Personagem do bem
Todos nós já passamos por experiências diferentes, engraçadas até, quando viajamos. Nos anos 90, eu costumava ir à França com meu marido que tinha um projeto de secagem de alfafa em uma pequena cidade chamada Nangis, terra por onde andaram os pés de Joanna D’arc, quando da Guerra dos Cem Anos, e fica, aproximadamente, uma hora distante de Paris. Provins, Fontainebleau Palace, Chateau de Motte-Tilly, inúmeras opções em um raio de 50 quilômetros serviam de motivação para acompanhá-lo muitas vezes a essa pequena cidade. Enquanto ele trabalhava, eu passeava ali por perto.
Bons tempos aqueles! Eu torcia sempre por um pouco de fogo na fábrica. Como a alfafa é auto combustível, quando esquentava demais no secador, o pequeno incêndio começava e os engenheiros ficavam malucos tentando resolver o problema. Eram apenas inícios de incêndio, havia um protocolo de segurança a seguir e nunca houve nada de grave, felizmente, para eles e para mim! Os franceses precisavam secar o produto para estocá-lo e servir de alimento para os animais no inverno. Enquanto eles analisavam o problema, eu aproveitava para conhecer toda aquela região, sozinha, o que nunca foi problema para mim. Sempre adicionávamos uns dias de férias no final do período, não tínhamos filhos,então, e tudo era festa.
Durante os dias em que ele trabalhava, eu ia de trem a Paris, e voltava ao entardecer. Ou, de carro, percorria cidades medievais, estacionava e caminhava em ruas de pedras, me encantava com flores coloridas nas janelas, visitava museus e castelos, almoçava em um restaurante charmoso com uma boa taça de vinho. À noite jantávamos em cidades próximas, ou na beira do Sena. Eu não falo francês, fiz apenas um ano de curso com os alunos de Letras da USP, só aprendi o básico e, hoje, nem do básico me lembro mais. Isso nunca me impediu de me aventurar por lá, em um país onde poucos falavam inglês, há vinte anos.

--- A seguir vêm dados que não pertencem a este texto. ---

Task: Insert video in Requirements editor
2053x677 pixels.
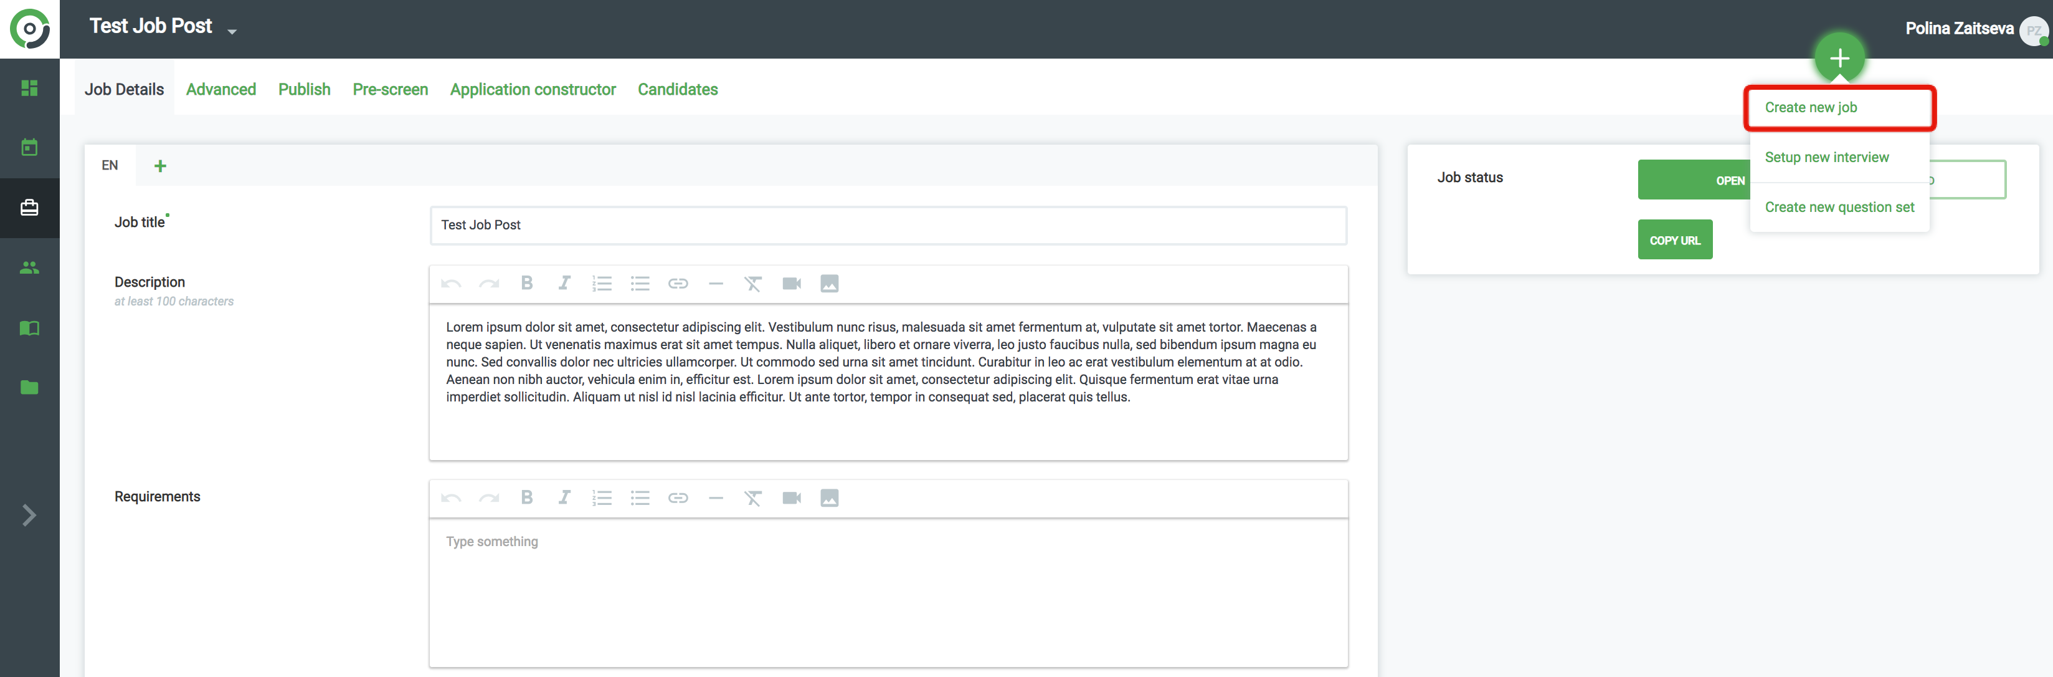Action: tap(791, 498)
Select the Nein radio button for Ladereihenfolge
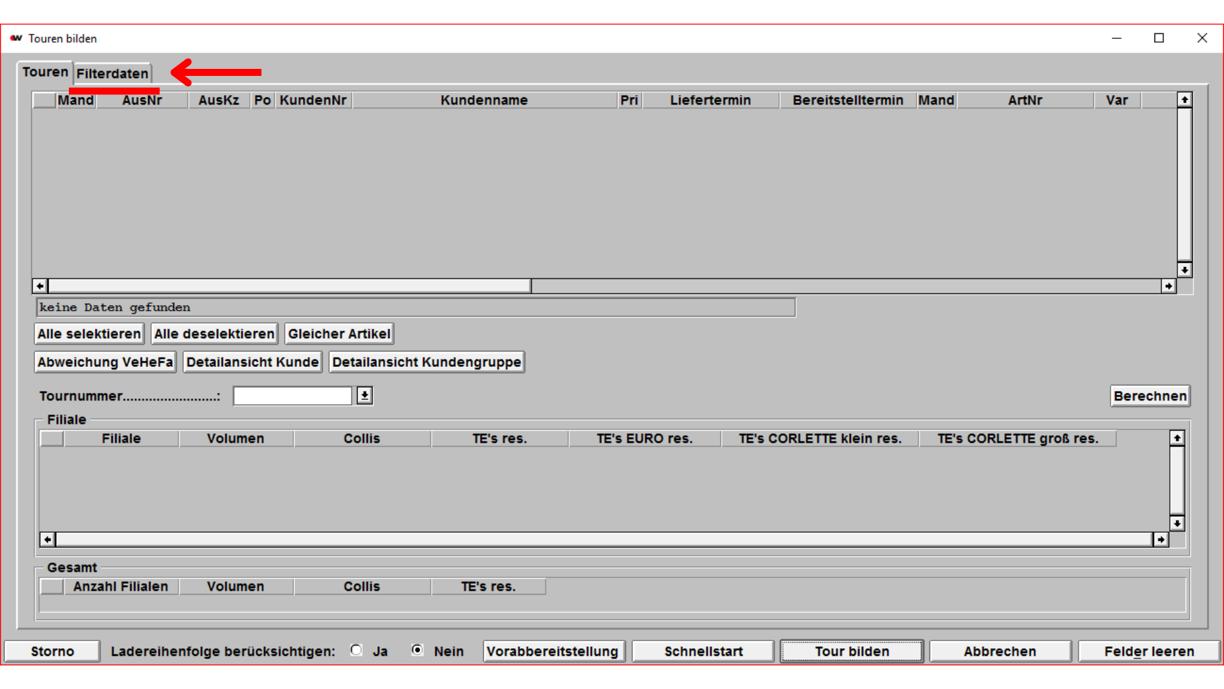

Uma vez, tive dor de cabeça. Eu não consegui entender o que se passava, começou com dor de ouvido, depois no maxilar e de repente estava morrendo de dor. Problema de canal! Falei na recepção do hotel onde estávamos hospedados e me indicaram o dentista da cidade. No dentista, eu tentei me comunicar com a secretária que não falava nada além de francês, mas viu meu rosto inchado e fez sinal que eu me sentasse ao lado de uma moça morena e aguardasse . Eu perguntei à moça : “Do you speak English?” ela fez sinal com a cabeça de não. “Kan Du godt tale dansk?” arrisquei, pois na Dinamarca tem muitos imigrantes. Nada. “Sprechen Sie Deutsch?”. Nem pensar. Eu também não falo alemão, nem espanhol, fiz também um ou dois anos quando jovem, mas com o medo que eu tenho de dentista, eu me comunicaria até em japonês. Precisava de alguém que entendesse meu pedido de socorro e segurasse a minha mão. Ou me impedisse de fugir, se necessário fosse. Ok, já desistindo: “Hablas Espanhol?”, e ela, sorrindo me disse: “Não, eu só falo português”.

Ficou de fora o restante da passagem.